Страница 4 из 13
Через несколько дней человек убрал журнал к себе в письменный стол, на самое дно самого нижнего ящика. И никто не хватился, никто не вспомнил о том, что в журнале упомянуто имя отца. И что это были события, о которых люди будут вспоминать еще сотни лет.
Наполеон сказал об одном из своих маршалов: «Он оказал мне услугу даже своей смертью, он учит меня, каких ошибок не следует делать в бою».
Но сколько же было за нашу историю смертей и сколько желающих учиться?
И сколько ошибок — но где человек в треуголке, который бы сделал серьезные, из глубины ума и сердца, важнейшие выводы? Может, и был такой, да у него не было силы и власти Наполеона?
Я много раз слышала о парадоксе песочных часов — переверни, как говорится, сосуд, и кто побежденный, а кто победитель?! Как на это смотреть…
Но тогда исчезнет идея осмысленности бытия!? Ведь не правда ли?
Тогда к слову «разум» нужно ставить математический знак «минус».
Тогда вся продолжавшаяся миллионы лет эволюция бессмысленна, и даже более того — вредна. Ибо человек, использующий достижения эволюции не для осмысливания себя в окружающем мире, а для запутывания, для обрывания связей в этом мире, гораздо страшнее и опаснее дикаря.
Каждый человек за что-нибудь да расплачивается.
Один — за то, что уступил. Другой — за то, что не уступил. История человечества — вся! — состоит из уступивших и не уступивших. И притом все идут «вперед и вперед» во имя грядущего.

▶ [Задания]:
• 1. Перепишите фрагмент исходного текста, который открывается словами, содержащими «Страница 4 из», и завершается словами «и власти Наполеона?», поставив «генералов» вместо «маршалов».
• 2. Допишите исходный текст, начав сразу после его последнего предложения.
Строки после исходного текста — отдельный материал, с ним не связанный.

▶ [Записи]:
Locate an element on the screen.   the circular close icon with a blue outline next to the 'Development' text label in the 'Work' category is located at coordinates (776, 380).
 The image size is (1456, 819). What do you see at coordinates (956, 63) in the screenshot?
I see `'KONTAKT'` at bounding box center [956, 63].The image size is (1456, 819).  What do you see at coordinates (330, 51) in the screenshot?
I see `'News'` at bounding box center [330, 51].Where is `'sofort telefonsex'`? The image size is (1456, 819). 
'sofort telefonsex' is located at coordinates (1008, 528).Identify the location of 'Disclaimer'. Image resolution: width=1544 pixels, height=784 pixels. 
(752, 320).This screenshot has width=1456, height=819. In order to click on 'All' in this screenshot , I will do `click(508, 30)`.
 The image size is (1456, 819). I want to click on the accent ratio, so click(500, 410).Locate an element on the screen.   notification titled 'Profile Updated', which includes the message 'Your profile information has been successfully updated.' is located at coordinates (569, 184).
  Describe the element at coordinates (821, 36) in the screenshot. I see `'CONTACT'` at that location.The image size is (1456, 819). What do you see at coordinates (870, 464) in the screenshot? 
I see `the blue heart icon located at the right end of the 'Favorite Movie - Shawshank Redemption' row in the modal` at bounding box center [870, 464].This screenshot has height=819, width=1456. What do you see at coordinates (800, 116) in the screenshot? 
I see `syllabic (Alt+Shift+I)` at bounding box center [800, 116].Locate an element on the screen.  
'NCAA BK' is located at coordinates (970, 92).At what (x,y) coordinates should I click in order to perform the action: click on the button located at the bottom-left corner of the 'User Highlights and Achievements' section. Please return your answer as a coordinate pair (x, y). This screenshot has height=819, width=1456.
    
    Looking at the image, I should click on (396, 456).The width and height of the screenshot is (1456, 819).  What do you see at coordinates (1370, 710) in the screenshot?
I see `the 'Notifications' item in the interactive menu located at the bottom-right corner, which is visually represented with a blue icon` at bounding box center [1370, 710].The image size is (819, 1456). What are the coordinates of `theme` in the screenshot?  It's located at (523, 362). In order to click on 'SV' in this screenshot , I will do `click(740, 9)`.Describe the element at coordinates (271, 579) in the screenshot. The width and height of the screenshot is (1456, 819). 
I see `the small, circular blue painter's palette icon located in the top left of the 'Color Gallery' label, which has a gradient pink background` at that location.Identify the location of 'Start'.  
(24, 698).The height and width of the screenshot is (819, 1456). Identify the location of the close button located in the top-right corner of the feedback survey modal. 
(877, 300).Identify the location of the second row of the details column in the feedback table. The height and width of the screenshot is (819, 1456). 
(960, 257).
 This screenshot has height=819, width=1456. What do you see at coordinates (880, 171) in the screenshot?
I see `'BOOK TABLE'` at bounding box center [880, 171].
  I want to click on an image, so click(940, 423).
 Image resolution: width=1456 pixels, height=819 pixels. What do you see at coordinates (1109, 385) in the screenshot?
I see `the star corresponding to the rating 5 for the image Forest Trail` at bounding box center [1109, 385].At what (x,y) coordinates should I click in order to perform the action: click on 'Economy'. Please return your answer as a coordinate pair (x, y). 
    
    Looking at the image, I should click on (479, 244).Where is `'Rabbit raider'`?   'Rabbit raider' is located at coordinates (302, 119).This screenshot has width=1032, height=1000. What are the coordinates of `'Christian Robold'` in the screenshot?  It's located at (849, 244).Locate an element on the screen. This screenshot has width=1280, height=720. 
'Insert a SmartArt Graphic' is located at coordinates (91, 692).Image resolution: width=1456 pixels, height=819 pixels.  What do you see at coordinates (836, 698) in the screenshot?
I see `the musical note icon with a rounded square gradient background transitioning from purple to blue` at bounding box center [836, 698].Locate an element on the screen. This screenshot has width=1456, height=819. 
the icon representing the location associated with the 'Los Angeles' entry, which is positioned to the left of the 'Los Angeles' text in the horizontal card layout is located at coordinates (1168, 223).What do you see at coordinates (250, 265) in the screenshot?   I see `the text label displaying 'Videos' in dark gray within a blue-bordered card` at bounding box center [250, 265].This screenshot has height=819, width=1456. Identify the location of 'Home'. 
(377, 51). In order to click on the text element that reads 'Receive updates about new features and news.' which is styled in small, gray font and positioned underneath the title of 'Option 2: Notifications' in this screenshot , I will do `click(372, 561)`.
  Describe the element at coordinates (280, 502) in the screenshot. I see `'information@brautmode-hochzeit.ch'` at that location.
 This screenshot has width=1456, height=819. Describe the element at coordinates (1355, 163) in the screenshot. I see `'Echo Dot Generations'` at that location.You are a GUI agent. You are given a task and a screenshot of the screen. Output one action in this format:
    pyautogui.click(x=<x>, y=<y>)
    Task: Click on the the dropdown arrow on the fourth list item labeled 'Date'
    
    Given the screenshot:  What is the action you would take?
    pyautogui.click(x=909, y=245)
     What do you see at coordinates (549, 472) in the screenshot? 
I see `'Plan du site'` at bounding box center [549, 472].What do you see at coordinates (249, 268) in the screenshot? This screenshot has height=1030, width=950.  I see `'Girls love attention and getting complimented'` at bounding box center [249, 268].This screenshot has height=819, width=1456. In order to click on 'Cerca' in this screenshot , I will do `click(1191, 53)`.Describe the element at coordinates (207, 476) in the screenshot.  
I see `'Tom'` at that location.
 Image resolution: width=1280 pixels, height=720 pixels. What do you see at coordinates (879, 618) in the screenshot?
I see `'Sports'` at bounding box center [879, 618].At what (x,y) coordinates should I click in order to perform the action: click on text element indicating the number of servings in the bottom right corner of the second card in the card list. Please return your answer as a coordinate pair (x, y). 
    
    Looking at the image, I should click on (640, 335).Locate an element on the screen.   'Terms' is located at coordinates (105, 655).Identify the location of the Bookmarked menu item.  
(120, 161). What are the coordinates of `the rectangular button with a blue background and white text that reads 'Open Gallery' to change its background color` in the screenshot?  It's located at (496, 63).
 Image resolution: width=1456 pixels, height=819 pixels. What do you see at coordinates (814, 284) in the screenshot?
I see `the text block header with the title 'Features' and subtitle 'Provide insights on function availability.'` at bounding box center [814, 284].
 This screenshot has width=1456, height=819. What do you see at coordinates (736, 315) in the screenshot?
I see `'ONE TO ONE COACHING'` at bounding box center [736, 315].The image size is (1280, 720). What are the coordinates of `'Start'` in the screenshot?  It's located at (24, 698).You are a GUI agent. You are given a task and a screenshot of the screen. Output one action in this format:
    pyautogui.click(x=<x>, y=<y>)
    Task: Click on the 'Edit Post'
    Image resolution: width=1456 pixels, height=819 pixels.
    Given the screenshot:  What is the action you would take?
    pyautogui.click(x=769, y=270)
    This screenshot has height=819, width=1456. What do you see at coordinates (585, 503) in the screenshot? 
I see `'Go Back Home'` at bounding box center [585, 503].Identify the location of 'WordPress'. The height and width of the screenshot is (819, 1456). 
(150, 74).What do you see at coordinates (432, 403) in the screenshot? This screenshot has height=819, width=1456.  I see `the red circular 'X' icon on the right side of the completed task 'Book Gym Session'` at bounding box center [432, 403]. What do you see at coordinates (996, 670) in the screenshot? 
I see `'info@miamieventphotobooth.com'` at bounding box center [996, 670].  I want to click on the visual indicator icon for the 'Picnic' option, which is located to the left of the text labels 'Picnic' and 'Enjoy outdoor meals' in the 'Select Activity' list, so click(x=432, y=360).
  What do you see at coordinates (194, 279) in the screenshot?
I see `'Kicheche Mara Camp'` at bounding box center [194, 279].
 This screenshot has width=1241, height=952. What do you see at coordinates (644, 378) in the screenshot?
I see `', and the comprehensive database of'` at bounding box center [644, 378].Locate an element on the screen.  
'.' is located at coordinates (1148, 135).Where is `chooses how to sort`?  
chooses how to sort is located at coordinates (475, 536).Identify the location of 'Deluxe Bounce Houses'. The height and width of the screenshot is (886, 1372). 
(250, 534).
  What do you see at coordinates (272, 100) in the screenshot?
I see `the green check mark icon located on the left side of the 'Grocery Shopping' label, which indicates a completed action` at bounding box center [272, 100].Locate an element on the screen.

▶ [Результаты упражнений]:
• 1.
Страница 4 из 13
Через несколько дней человек убрал журнал к себе в письменный стол, на самое дно самого нижнего ящика. И никто не хватился, никто не вспомнил о том, что в журнале упомянуто имя отца. И что это были события, о которых люди будут вспоминать еще сотни лет.
Наполеон сказал об одном из своих генералов: «Он оказал мне услугу даже своей смертью, он учит меня, каких ошибок не следует делать в бою».
Но сколько же было за нашу историю смертей и сколько желающих учиться?
И сколько ошибок — но где человек в треуголке, который бы сделал серьезные, из глубины ума и сердца, важнейшие выводы? Может, и был такой, да у него не было силы и власти Наполеона?

• 2.
Примечательно, что у молодых читателей уже вроде бы несколько спадает интерес к теме войны. Ну, разве что если только про любовь. Или приключения: стрельба, ура, хватай его! А вот большая, серьезная, важная мысль, философия жизни и смерти, чувство любви к народу и Родине, — все это, глубоко волнующее нас, взрослых, им, юным, уже вроде бы и «до фени». Может быть, они думают, что их никогда ничего не коснется?
Я часто думаю, что это за ночь была? И какая была молодая моя мать и каким был молодым мой отец, когда они любили друг друга и целовались. А родилась — я. Та ночь, наверное, была длинная, страшная, только-только после гражданской войны. И какими добрыми, великодушными были эти молодые и любящие друг друга, полунищие, полубездомные, которые махнули рукой и сказали: «Пусть живет…» И сколько родилось прекрасных и юных после Великой Отечественной. Они выросли из презрения к смерти, из жажды жизни, любви.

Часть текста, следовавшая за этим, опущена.